Hasta que en los años 30, un joven archivista —Léon Druhot— y el periodista Maurice Bessy redescubrieron su obra.
En 1931, la Cinemateca Francesa le rindió homenaje. En 1932, recibió la Legión de Honor. Murió en 1938. Con el corazón herido, pero con la certeza de que su luna seguía viva.
Un legado que brilla en la sombra
Georges Méliès es hoy considerado el padre del cine fantástico.
Martin Scorsese lo retrató en Hugo (2011) como un anciano triste, pero aún capaz de mirar el mundo con asombro.
En esa película, el cine no es solo mecánica: es memoria, emoción, ternura.
Una linterna mágica que alumbra lo invisible.
“El cine tiene el poder de mostrar sueños, de multiplicar los mundos posibles”, escribió Méliès. “No hay invención más mágica que aquella que nos permite vivir otras vidas en la pantalla”.
Y es cierto. En un mundo donde los efectos digitales han conquistado la imagen, la figura de Méliès nos recuerda algo esencial: Ninguna técnica basta si no hay alma.
Por eso, más de un siglo después, esa luna herida sigue brillando.
Porque el cine —el verdadero— nació de un truco. Porque hubo un hombre que soñó que era posible alcanzar las estrellas… y nos hizo creerlo.

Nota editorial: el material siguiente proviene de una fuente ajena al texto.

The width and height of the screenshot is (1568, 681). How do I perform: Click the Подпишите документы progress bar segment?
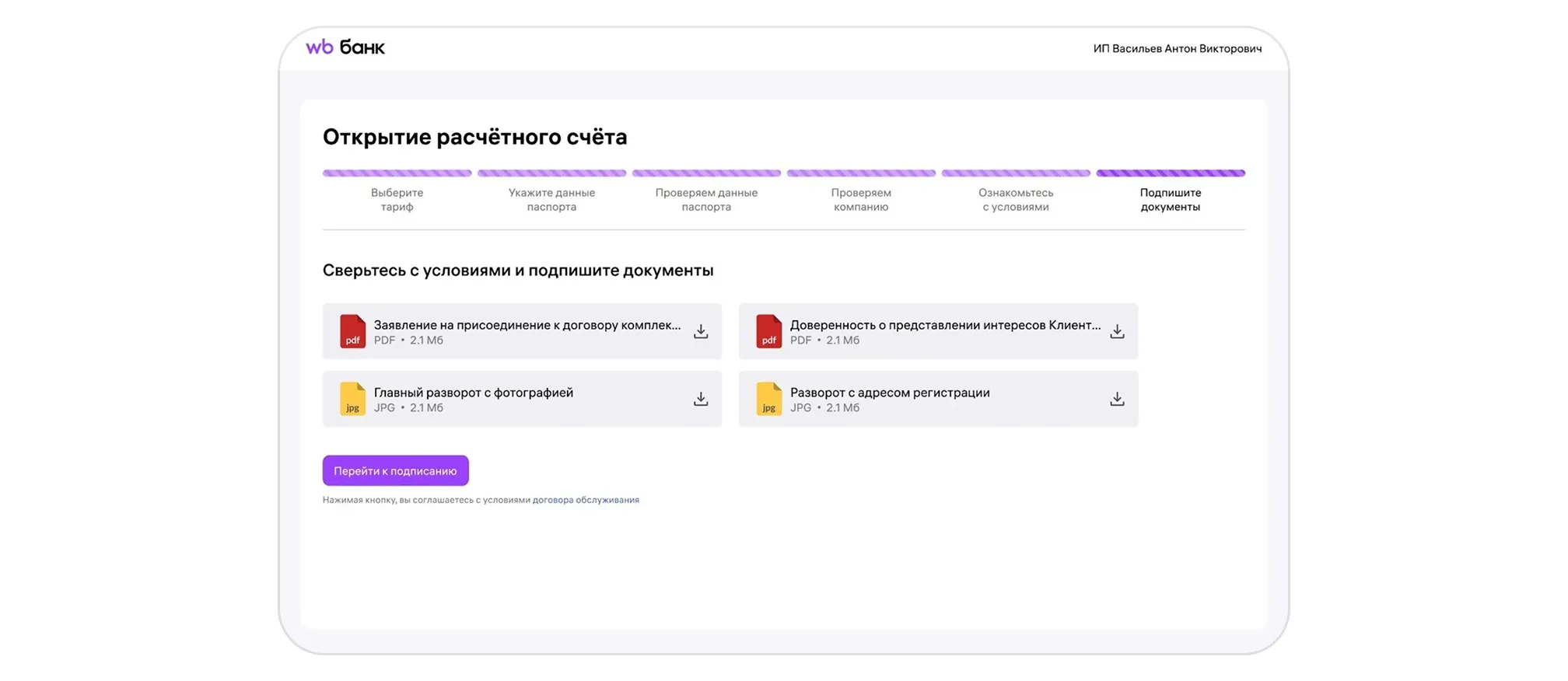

Méliès inventó una nueva forma de mirar el mundo. Irónicamente, para lograrlo, dejó tuerta a la luna. Como si un hechicero —y quizá lo fue— hubiera sacrificado la vista del astro para ganarse la propia. Le incrustó un cohete, no para herirla, sino para abrirle un ojo nuevo.
Ese fue su truco mayor: enseñarnos que la vista transformada también puede ser un acto de magia.
Desde entonces, todos los cinéfilos llevamos un poco de ese ojo lunar en la frente.